In this year’s CASP, AlphaFold predicted the structure of dozens of proteins with a margin of error of just 1.6 angstroms—that’s 0.16 nanometers. This far outstrips all other computational methods and for the first time matches the accuracy of experimental techniques to map out the structure of proteins in the lab, such as cryo-electron microscopy, nuclear magnetic resonance and x-ray crystallography. These techniques are expensive and slow: it can take hundreds of thousands of dollars and years of trial and error for each protein. AlphaFold can find a protein’s shape in a few days.
But identifying a protein’s structure is very hard. For most proteins, researchers have the sequence of amino acids in the ribbon but not the contorted shape they fold into. And there are typically an astronomical number of possible shapes for each sequence. Researchers have been wrestling with the problem at least since the 1970s, when Christian Anfinsen won the Nobel prize for showing that sequences determined structure.
The breakthrough could help researchers design new drugs and understand diseases. In the longer term, predicting protein structure will also help design synthetic proteins, such as enzymes that digest waste or produce biofuels. Researchers are also exploring ways to introduce synthetic proteins that will increase crop yields and make plants more nutritious.
“It’s a very substantial advance,” says Mohammed AlQuraishi, a systems biologist at Columbia University who has developed his own system for predicting protein structure. “It’s something I simply didn’t expect to happen nearly this rapidly. It’s shocking, in a way.”
“This really is a big deal,” says David Baker, head of the Institute for Protein Design at the University of Washington and leader of the team behind Rosetta, a family of protein analysis tools. “It’s an amazing achievement, like what they did with Go.”

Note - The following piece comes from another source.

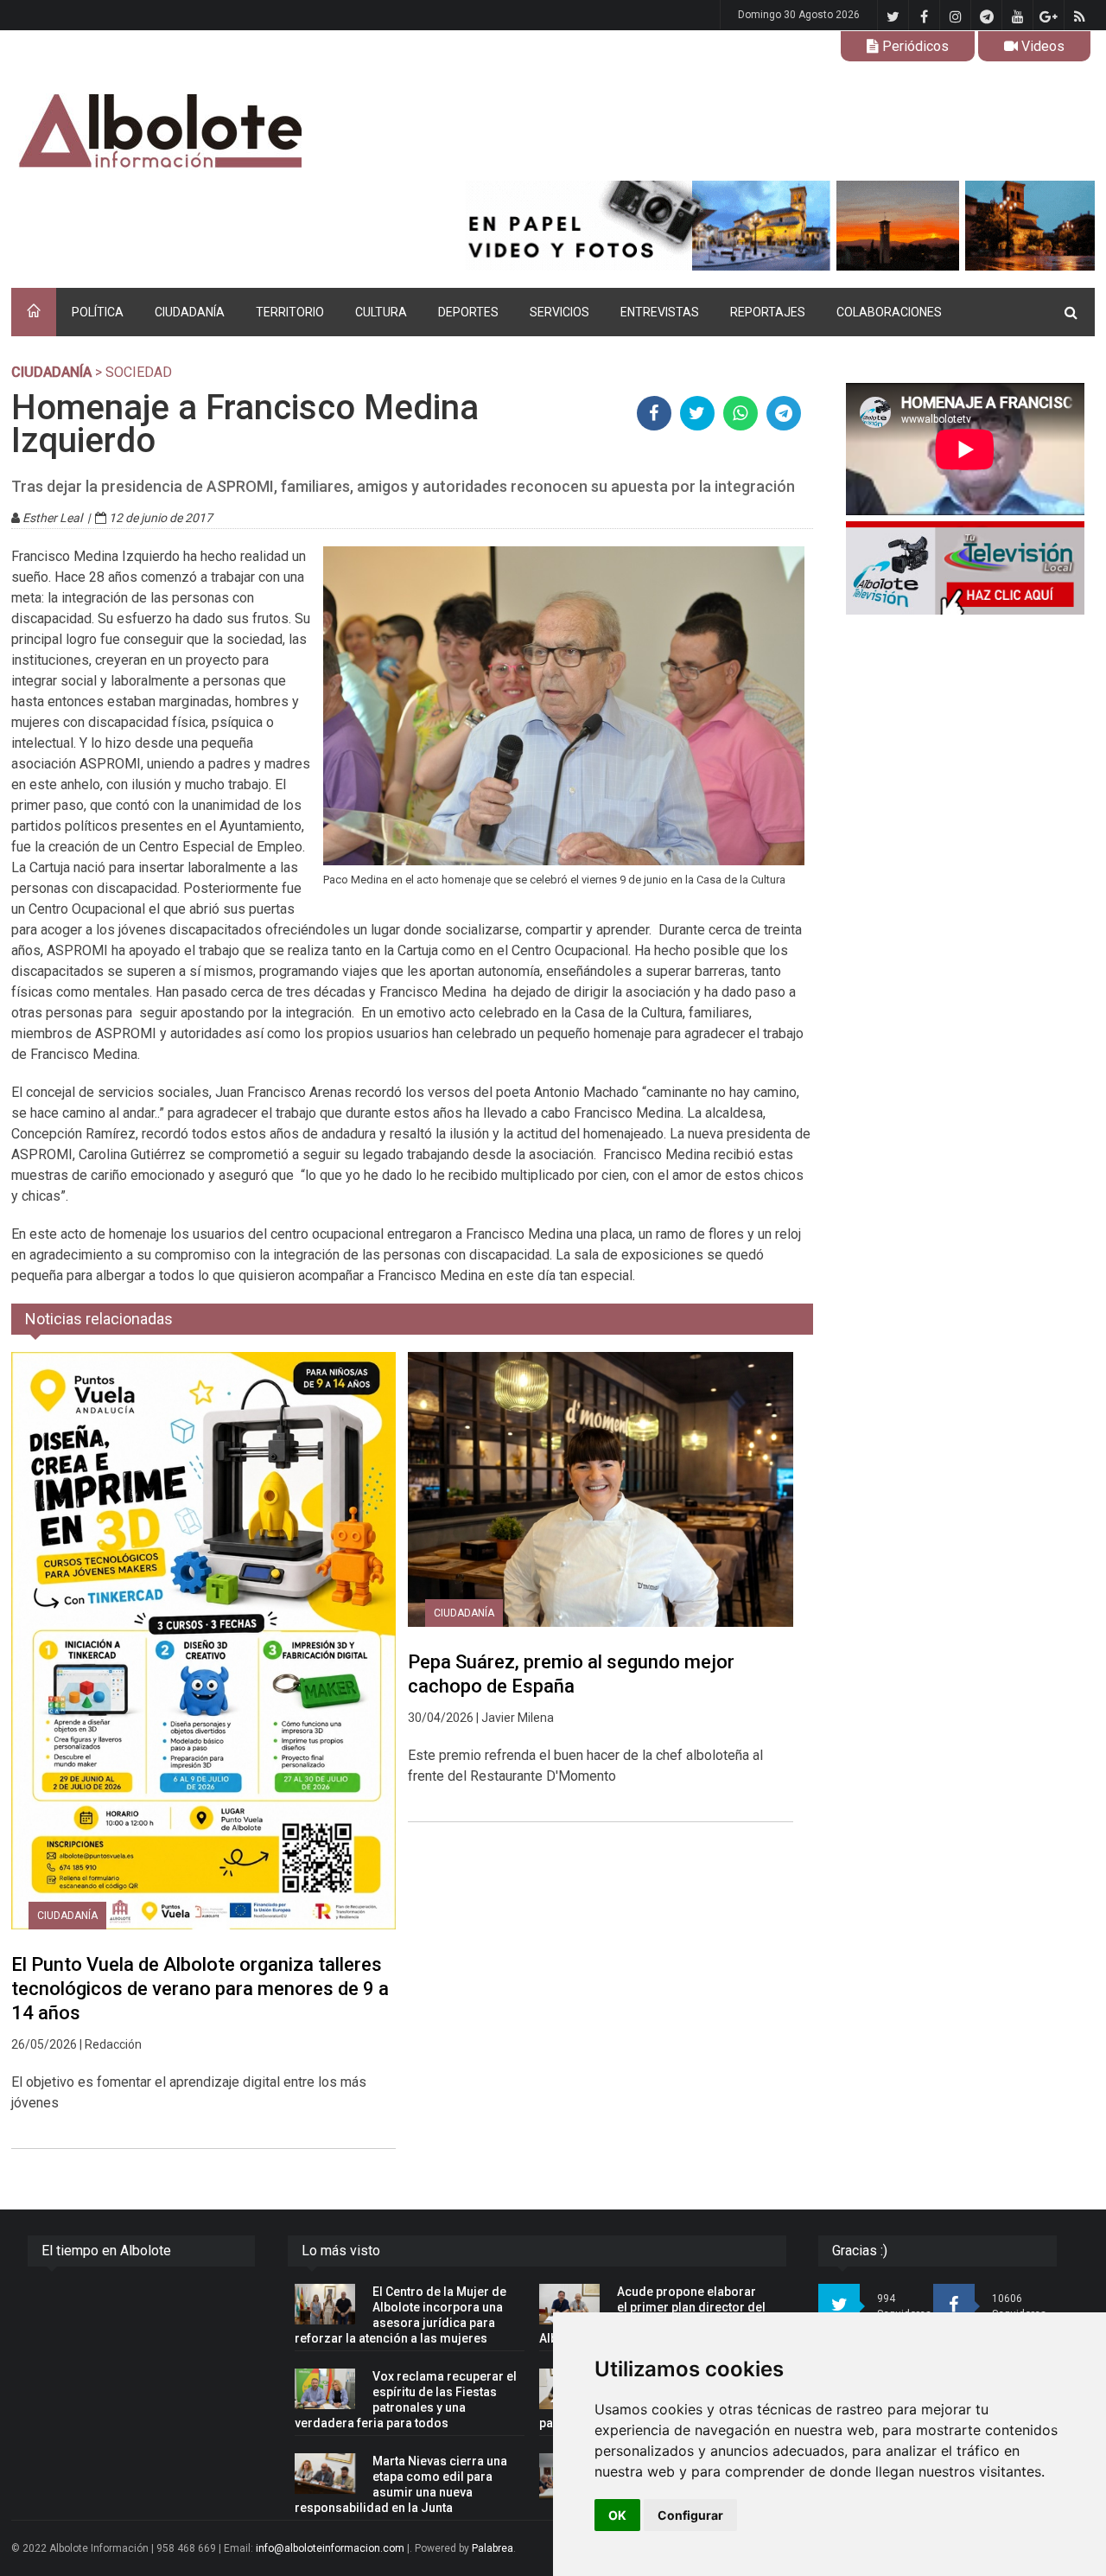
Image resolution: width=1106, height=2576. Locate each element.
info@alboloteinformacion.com (330, 2548)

The launch of CASP in 1994 gave the field of predicting protein structures a boost. Every two years, the organizers release 100 or so amino acid sequences for proteins whose shapes have been identified in the lab but not yet made public. Dozens of teams from around the world then compete to find the correct way to fold them up using software. Many of the tools developed for CASP are already used by medical researchers. But progress was slow, with two decades of incremental advances failing to produce a shortcut to painstaking lab work.
When DeepMind entered the competition in 2018 with its first version of AlphaFold, it gave CASP the jolt it was looking for. It still could not match the accuracy of a lab but it left other computational techniques in the dust. Researchers took note: soon many were adapting their own systems to work more like AlphaFold.
This year more than half of the entries use some form of deep learning, says Moult. The accuracy overall was higher as a result. Baker’s new system, called trRosetta, uses some of DeepMind’s ideas from 2018. But it still came a “very distant second,” he says.
In CASP, results are scored using what’s known as a global distance test (GDT), which measures on a scale from 0 to 100 how close a predicted structure is to the actual shape of a protein identified in lab experiments. The latest version of AlphaFold scored well for all proteins in the challenge. But it got a GDT score above 90 for around two thirds of them. Its GDT for the hardest proteins was 25 points higher than the next best team, says John Jumper, who heads up the AlphaFold team at DeepMind. In 2018 the lead was around six points.